Judge Baltasar Garzon wants to press charges of human rights abuse against six leading Bush administration officials, including former Attorney General Alberto R. Gonzales, for providing legal cover to activities at Guantanamo. The other five U.S. officials he wants to put in the dock are former Undersecretary of Defense for Policy Douglas Feith, former Assistant Attorney General Jay Bybee, former Deputy Assistant Attorney General John Yoo, former Defense Department General Counsel William J. Haynes II and Vice President Dick Cheney's former legal counsel, David Addington.
The massive 98-page complaint was filed in March 2008 by Gonzalo Boye, a former Chilean attorney who now lives and practices in Spain, on behalf of the Association for the Rights of Prisoners.
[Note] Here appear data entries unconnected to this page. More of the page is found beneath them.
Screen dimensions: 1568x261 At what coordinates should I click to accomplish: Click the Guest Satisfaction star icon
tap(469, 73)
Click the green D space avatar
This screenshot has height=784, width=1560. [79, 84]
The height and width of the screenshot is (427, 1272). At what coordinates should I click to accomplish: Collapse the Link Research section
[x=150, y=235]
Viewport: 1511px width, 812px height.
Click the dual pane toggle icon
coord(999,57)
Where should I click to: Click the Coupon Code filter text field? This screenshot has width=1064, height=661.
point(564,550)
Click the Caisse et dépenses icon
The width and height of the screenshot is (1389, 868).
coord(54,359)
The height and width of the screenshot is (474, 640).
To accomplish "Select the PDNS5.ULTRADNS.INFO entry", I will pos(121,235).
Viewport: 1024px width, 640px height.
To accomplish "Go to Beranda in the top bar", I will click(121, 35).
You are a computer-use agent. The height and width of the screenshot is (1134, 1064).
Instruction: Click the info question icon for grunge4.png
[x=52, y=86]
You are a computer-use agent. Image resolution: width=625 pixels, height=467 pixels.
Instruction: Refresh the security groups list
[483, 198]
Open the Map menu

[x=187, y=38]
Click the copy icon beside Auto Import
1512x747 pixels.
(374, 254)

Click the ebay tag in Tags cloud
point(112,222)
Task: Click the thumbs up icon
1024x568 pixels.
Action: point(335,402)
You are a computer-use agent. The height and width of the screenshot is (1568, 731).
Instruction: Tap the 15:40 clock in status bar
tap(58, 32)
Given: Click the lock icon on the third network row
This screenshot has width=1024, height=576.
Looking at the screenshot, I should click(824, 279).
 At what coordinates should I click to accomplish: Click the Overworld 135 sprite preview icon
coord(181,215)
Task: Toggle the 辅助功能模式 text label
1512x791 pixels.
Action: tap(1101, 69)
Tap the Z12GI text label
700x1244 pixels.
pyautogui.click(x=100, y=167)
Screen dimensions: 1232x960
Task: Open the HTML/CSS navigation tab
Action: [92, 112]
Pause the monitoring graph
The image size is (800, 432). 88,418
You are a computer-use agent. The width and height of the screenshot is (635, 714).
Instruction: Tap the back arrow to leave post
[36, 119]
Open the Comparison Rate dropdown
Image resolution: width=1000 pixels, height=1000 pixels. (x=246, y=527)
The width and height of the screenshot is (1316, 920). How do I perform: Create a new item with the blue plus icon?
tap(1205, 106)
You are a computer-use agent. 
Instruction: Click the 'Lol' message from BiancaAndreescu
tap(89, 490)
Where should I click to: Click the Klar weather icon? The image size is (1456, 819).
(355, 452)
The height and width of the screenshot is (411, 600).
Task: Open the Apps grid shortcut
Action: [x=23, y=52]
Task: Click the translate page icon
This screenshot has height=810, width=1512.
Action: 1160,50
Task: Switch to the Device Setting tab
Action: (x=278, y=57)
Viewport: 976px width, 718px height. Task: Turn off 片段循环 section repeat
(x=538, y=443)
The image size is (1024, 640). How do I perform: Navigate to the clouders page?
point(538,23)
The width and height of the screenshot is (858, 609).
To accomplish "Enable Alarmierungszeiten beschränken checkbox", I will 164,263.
The case has already been going on for more than a year and has so far received relatively little attention in the American media, but its implications are huge. But on Thursday, Spanish Attorney General Candido Conde-Pumpido said he would advise Judge Garzon to drop the case.
Ironically, Spain's Socialist government was highly critical of the Bush administration's policies in the war on terror. But it enjoys warm relations with the new U.S. administration led by President Barack Obama, and some critics have suggested that Spanish Prime Minister Jose Luis Rodriguez Zapatero does not want to risk embarrassing his friend.
"It's a shame the prosecutor is taking this position, but not a surprise," Boye told CNN. "They always obey political orders. They don't want to be in a bad position in front of the Obama administration."
However, Garzon, the Spanish judge who will make the key ruling whether to proceed with the case, is the same magistrate who ordered the famous arrest warrant for former President Augusto Pinochet of Chile for his actions while he was dictator.
Garzon already has an unparalleled and fearless record of going after international targets of the left, the right and everything in between. He has probed the notorious crimes of the 1970s military junta in Argentina that killed at least 30,000 people, radical Islamic terror groups operating in Spain and international drug cartels, CNN reported. He also went after the Basque terrorist group ETA when it carried out attacks in Spain.
However, Conde-Pumpido is taking the line that although four Spanish nationals were among the suspects held and allegedly abused at Guantanamo, the first and main investigation into the case should be carried out within the United States itself so that the six accused former government officials should have a proper opportunity to defend themselves in their own courts and in their own country.
The attorney general's refusal to recommend the prosecution makes sense in both political and legal terms. It avoids the embarrassment of pitting Spanish and European courts and governments against the United States at the very time when governments on both sides of the Atlantic are eager to repair the strains in their relationship that were generated by the Bush administration's controversial policies on Iraq and the war on terror.
Conde-Pumpido also clearly wants to set a precedent to rein in the increasingly popular but chaotic practice of bringing major human rights actions against alleged transgressors in third countries where Spain can lay no real claim for jurisdiction.
Finally, prosecuting the former U.S. officials in any European court would be more likely to create a patriotic backlash in favor of the accused back in the United States and make it much more difficult for U.S. courts to start proceedings against them.
If the case in Spain goes ahead anyway, or if separate proceedings are instigated in a U.S. court, the defendants will probably argue that they should not be held criminally responsible for the legal advice.
The Spanish attorney general's action does not guarantee that the case will not go ahead. But it looks likely that if Garzon ignores the advice he has just received not to proceed, he will have an uphill battle to make the case credible, and it may yet be thrown out over a host of technicalities.
Nevertheless, the controversy has highlighted the degree to which the European legal system in general, and the Spanish one in particular, allows huge discretion for an individual judge to pursue a case like this.
The issue is far from dead, but it looks increasingly unlikely to proceed very far in Madrid.